Adapted from Samuel Beckett's novella, produced by Victorian Theatre Company & Theatre Works
At TW Explosives Factory, Rear Laneway, 67 Inkerman St., St. Kilda until 3 June 2023
Reviewer: Kate Herbert
Stars: **** (4)
This review is published only on this blog. I’ll present a radio review on Arts Weekly on 3MBS on Sat 27 May 2023.KH
Robert Meldrum Worstward Ho pic by Chelsea Neate |
Worstward Ho is a challenging performance for both actor and audience, but actor, Robert Meldrum, is compelling, inspiring and mesmerising in this solo, 60-minute work which almost defies description – but let’s try.
Adapted from Samuel Beckett’s final piece of writing, a novella of the same name, Worstward Ho resonates with Beckettian style and his themes of the human existential dilemma.
The piece is non-narrative, abstract, non-linear and demands our full attention. Meldrum is an unnamed, non-specific man, who wrestles with words and their meaning, wrangling language into new patterns, syntax and poetic forms. He begins with single words only as he struggles to understand his environment and anything or anyone that enters his orbit.
We are meaning makers, so we render the remainder of the picture from those few, fragmented words and mangled, paradoxical phrases he speaks. Slowly, almost imperceptibly, he advances to almost complete sentences. I say almost, because the connective tissue of language is often absent: he uses no personal pronouns, constructs new words or strings them together in absurd but strangely meaningful ways, such as “better worse” or “best worst”.
He is grappling with existence itself – or, rather, the end of existence – facing “the shades”, “the dim”, “the void”, “the gulf”. In this “dim” he perceives “the bowed back” of what may be an old woman, “the twain”, an old man walking, holding the hand of a small child, and he perceives “the head” that is later reduced to “the skull”, or even simply “the stare”.

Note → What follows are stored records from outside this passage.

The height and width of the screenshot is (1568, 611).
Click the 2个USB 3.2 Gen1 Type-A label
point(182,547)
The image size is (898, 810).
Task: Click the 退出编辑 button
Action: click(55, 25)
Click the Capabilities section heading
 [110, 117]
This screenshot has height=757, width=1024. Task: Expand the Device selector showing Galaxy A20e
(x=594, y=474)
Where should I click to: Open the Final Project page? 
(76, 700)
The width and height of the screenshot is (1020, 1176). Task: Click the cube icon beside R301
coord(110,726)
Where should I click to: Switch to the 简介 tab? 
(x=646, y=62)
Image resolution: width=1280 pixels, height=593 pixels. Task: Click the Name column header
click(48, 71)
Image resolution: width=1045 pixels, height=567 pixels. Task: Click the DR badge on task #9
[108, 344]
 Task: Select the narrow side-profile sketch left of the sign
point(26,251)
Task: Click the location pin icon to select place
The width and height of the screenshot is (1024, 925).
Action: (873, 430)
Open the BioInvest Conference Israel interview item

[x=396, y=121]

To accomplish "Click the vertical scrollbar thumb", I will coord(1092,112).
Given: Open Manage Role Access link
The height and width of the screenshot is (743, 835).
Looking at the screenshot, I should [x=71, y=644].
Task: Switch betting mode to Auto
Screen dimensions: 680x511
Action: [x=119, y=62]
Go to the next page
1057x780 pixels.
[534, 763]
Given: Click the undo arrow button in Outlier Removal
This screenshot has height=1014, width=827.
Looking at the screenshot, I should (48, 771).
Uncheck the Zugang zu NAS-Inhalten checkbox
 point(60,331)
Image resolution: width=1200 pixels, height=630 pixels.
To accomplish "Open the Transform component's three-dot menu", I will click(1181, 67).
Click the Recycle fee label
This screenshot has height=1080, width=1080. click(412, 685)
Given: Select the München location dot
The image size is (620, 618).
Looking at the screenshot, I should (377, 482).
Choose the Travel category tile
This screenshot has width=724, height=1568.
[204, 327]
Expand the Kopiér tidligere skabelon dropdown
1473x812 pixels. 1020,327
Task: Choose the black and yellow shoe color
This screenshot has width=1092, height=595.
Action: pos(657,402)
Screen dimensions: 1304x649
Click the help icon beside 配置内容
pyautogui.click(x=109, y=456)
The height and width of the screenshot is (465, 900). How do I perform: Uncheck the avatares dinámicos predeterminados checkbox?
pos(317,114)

Meldrum’s rich, dark-honey voice lulls and compels us to listen to his every word, then startles with sudden outbursts of frustration or rage. His physicality elucidates the character's inner thoughts and feelings, with his movements shifting unpredictably from slinking to jolting and his expressive face softening and hardening with every mood change.
Richard Murphet’s direction is complex, nuanced and conjures an otherworldly atmosphere within which Meldrum exists. Murphet's lighting is bold and evocative, creating another character – even characters – on stage, with stark shadows that haunt Meldrum as he prowls around the dim space, slumps at a table where he is lit by only a desk lamp, leans against the rear wall lit by harsh side lighting, or steps into darkness until he emerges in a new patch of dim light.
Worstward Ho is a must if you love Beckett and are up for the challenge.